> [Task instructions] Turn every line of the items below into a JSON list of strings, one string per line, and leave out blank lines.
__________
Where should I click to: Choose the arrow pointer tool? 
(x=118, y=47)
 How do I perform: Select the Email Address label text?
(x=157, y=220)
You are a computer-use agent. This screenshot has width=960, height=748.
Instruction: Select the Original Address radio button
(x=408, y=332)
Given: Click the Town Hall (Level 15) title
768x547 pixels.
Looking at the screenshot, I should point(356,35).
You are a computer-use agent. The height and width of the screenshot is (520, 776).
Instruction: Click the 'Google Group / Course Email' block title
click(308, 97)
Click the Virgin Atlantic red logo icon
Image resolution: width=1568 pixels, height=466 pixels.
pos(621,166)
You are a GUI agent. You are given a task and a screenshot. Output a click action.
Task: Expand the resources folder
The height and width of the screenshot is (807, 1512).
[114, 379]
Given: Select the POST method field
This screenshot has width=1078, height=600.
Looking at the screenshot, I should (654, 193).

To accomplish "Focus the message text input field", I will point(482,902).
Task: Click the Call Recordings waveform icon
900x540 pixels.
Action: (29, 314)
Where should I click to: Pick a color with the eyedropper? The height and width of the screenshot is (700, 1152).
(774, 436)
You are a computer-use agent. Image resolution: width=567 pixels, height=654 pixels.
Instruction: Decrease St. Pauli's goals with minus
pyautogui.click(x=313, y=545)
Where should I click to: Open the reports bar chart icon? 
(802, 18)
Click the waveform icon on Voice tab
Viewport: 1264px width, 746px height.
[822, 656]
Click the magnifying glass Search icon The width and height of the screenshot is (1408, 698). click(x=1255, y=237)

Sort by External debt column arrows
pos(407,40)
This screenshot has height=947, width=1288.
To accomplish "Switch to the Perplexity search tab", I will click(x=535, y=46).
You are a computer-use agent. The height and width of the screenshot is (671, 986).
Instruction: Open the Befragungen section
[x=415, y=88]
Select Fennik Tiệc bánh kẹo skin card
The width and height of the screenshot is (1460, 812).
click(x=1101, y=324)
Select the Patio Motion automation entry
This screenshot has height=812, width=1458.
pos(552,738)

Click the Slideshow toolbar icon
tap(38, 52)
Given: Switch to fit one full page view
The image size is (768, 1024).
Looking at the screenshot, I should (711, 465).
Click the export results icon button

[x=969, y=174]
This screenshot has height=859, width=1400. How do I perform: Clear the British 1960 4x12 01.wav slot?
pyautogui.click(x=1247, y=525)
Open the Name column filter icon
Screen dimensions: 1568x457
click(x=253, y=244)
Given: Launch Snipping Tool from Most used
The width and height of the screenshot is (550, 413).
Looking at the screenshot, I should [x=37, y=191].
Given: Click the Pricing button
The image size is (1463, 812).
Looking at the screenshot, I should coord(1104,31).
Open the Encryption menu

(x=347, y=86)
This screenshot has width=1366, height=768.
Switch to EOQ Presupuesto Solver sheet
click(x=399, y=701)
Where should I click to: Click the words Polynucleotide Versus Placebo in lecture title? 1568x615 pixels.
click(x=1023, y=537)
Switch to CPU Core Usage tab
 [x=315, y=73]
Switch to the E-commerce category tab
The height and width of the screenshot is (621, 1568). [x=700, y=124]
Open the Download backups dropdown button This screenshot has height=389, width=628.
__________
> [Result]
[
  "Where should I click to: Choose the arrow pointer tool? ",
  "(x=118, y=47)",
  " How do I perform: Select the Email Address label text?",
  "(x=157, y=220)",
  "You are a computer-use agent. This screenshot has width=960, height=748.",
  "Instruction: Select the Original Address radio button",
  "(x=408, y=332)",
  "Given: Click the Town Hall (Level 15) title",
  "768x547 pixels.",
  "Looking at the screenshot, I should point(356,35).",
  "You are a computer-use agent. The height and width of the screenshot is (520, 776).",
  "Instruction: Click the 'Google Group / Course Email' block title",
  "click(308, 97)",
  "Click the Virgin Atlantic red logo icon",
  "Image resolution: width=1568 pixels, height=466 pixels.",
  "pos(621,166)",
  "You are a GUI agent. You are given a task and a screenshot. Output a click action.",
  "Task: Expand the resources folder",
  "The height and width of the screenshot is (807, 1512).",
  "[114, 379]",
  "Given: Select the POST method field",
  "This screenshot has width=1078, height=600.",
  "Looking at the screenshot, I should (654, 193).",
  "To accomplish \"Focus the message text input field\", I will point(482,902).",
  "Task: Click the Call Recordings waveform icon",
  "900x540 pixels.",
  "Action: (29, 314)",
  "Where should I click to: Pick a color with the eyedropper? The height and width of the screenshot is (700, 1152).",
  "(774, 436)",
  "You are a computer-use agent. Image resolution: width=567 pixels, height=654 pixels.",
  "Instruction: Decrease St. Pauli's goals with minus",
  "pyautogui.click(x=313, y=545)",
  "Where should I click to: Open the reports bar chart icon? ",
  "(802, 18)",
  "Click the waveform icon on Voice tab",
  "Viewport: 1264px width, 746px height.",
  "[822, 656]",
  "Click the magnifying glass Search icon The width and height of the screenshot is (1408, 698). click(x=1255, y=237)",
  "Sort by External debt column arrows",
  "pos(407,40)",
  "This screenshot has height=947, width=1288.",
  "To accomplish \"Switch to the Perplexity search tab\", I will click(x=535, y=46).",
  "You are a computer-use agent. The height and width of the screenshot is (671, 986).",
  "Instruction: Open the Befragungen section",
  "[x=415, y=88]",
  "Select Fennik Tiệc bánh kẹo skin card",
  "The width and height of the screenshot is (1460, 812).",
  "click(x=1101, y=324)",
  "Select the Patio Motion automation entry",
  "This screenshot has height=812, width=1458.",
  "pos(552,738)",
  "Click the Slideshow toolbar icon",
  "tap(38, 52)",
  "Given: Switch to fit one full page view",
  "The image size is (768, 1024).",
  "Looking at the screenshot, I should (711, 465).",
  "Click the export results icon button",
  "[x=969, y=174]",
  "This screenshot has height=859, width=1400. How do I perform: Clear the British 1960 4x12 01.wav slot?",
  "pyautogui.click(x=1247, y=525)",
  "Open the Name column filter icon",
  "Screen dimensions: 1568x457",
  "click(x=253, y=244)",
  "Given: Launch Snipping Tool from Most used",
  "The width and height of the screenshot is (550, 413).",
  "Looking at the screenshot, I should [x=37, y=191].",
  "Given: Click the Pricing button",
  "The image size is (1463, 812).",
  "Looking at the screenshot, I should coord(1104,31).",
  "Open the Encryption menu",
  "(x=347, y=86)",
  "This screenshot has width=1366, height=768.",
  "Switch to EOQ Presupuesto Solver sheet",
  "click(x=399, y=701)",
  "Where should I click to: Click the words Polynucleotide Versus Placebo in lecture title? 1568x615 pixels.",
  "click(x=1023, y=537)",
  "Switch to CPU Core Usage tab",
  " [x=315, y=73]",
  "Switch to the E-commerce category tab",
  "The height and width of the screenshot is (621, 1568). [x=700, y=124]",
  "Open the Download backups dropdown button This screenshot has height=389, width=628."
]